The boarded-up former Christchurch police station
The boarded-up former Christchurch police station

CONTROVERSIAL plans for the redevelopment of the disused police station site in the centre of Christchurch will be reconsidered by BCP Council.

The council had been threatened with legal action over the February decision of its planning committee to approve the redevelopment of the land, which includes the old magistrates’ court, between Barrack Road and Bargates by Aster Homes, writes Josh Wright of the Local Democracy Reporting Service.

And it has now agreed to reconsider its decision, based, it said, on its “own legal advice” and “additional information submitted” in recent months.

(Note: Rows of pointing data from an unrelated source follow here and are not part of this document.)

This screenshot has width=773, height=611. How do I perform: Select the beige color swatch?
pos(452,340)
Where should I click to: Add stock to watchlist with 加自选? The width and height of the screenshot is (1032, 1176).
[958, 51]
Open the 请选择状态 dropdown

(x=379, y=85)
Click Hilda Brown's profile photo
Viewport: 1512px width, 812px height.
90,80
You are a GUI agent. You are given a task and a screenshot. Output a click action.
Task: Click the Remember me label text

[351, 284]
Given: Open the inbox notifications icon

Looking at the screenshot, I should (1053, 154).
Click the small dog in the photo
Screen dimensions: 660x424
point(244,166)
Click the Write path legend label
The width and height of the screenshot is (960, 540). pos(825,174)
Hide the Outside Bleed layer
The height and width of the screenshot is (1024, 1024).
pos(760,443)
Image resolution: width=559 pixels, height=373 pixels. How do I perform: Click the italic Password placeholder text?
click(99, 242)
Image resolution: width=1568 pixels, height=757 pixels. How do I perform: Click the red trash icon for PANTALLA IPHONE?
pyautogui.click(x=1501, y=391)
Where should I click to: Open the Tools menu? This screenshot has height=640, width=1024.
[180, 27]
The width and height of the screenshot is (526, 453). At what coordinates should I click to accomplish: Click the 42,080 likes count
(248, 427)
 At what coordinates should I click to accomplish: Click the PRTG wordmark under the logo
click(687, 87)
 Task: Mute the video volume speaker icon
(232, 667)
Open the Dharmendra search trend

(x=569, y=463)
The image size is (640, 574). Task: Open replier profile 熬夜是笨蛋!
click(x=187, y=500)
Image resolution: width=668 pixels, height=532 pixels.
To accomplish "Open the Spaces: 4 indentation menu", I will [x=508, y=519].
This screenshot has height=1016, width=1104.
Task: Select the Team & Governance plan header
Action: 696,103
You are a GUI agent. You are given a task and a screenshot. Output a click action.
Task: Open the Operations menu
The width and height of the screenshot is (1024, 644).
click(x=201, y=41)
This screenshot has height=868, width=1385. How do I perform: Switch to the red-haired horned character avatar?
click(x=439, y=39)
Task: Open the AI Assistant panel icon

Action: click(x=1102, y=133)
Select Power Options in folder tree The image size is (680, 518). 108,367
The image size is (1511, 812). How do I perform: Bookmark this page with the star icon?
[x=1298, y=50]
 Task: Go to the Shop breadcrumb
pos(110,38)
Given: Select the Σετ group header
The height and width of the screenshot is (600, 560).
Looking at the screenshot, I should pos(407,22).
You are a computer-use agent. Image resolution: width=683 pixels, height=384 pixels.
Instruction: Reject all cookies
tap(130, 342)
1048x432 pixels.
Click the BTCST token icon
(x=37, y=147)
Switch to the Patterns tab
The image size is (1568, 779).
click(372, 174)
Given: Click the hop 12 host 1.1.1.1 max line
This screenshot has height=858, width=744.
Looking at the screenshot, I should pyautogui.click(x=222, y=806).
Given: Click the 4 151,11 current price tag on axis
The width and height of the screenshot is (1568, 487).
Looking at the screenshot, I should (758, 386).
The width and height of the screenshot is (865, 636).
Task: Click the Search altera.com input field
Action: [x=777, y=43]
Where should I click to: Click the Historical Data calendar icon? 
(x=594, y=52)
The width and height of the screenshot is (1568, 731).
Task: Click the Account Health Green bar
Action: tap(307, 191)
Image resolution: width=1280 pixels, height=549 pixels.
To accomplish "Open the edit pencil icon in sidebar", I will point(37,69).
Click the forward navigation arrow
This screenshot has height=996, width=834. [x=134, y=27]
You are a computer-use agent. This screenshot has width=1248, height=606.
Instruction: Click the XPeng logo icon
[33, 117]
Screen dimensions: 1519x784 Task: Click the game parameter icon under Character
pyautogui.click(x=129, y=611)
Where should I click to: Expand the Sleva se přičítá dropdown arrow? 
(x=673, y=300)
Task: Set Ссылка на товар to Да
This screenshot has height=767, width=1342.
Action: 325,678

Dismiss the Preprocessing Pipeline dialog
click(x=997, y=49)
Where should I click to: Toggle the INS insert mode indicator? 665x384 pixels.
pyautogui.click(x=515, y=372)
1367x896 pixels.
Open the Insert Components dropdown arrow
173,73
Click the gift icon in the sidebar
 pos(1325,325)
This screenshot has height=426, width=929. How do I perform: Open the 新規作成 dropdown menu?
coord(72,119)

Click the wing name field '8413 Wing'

Although the application had been approved by councillors, final planning permission had still yet to be given with legal agreements not completed.

In May the council was served with a judicial review pre-action protocol letter by an unnamed party, which alleged the decision made by the committee was “unlawful”.

It said the council had not complied with biodiversity policies; that it had been incorrectly advised on the planned “ecological corridor” in the new development and the impact on its relationship with existing homes; and that it had “erred in law” by not considering minimum living space standards for the new homes.

The letter continued: “On the basis of the grounds set out… the claimant is entitled to seek a judicial review of the council’s decision which will require the entire permission to be quashed and the entire decision re-made,” the letter said. “This will cause the council to incur substantial extra costs.

“Even in the (unlikely) event that the claimant is not successful or not wholly successful, the cost protection measures available to a claimant in a judicial review of this type will mean that the council must bear substantial costs.”

A settlement meeting had been planned between the two parties but was cancelled shortly before it was due to take place with the council agreeing instead that the committee’s decision be revisited.

Following this, Aster Homes has submitted amended plans with the council confirming these would be put before the committee for a new decision to be made “on a date to be confirmed”.

A spokesman for the council said this had been done “in the light of its own legal advice”, sought since the legal threat was made.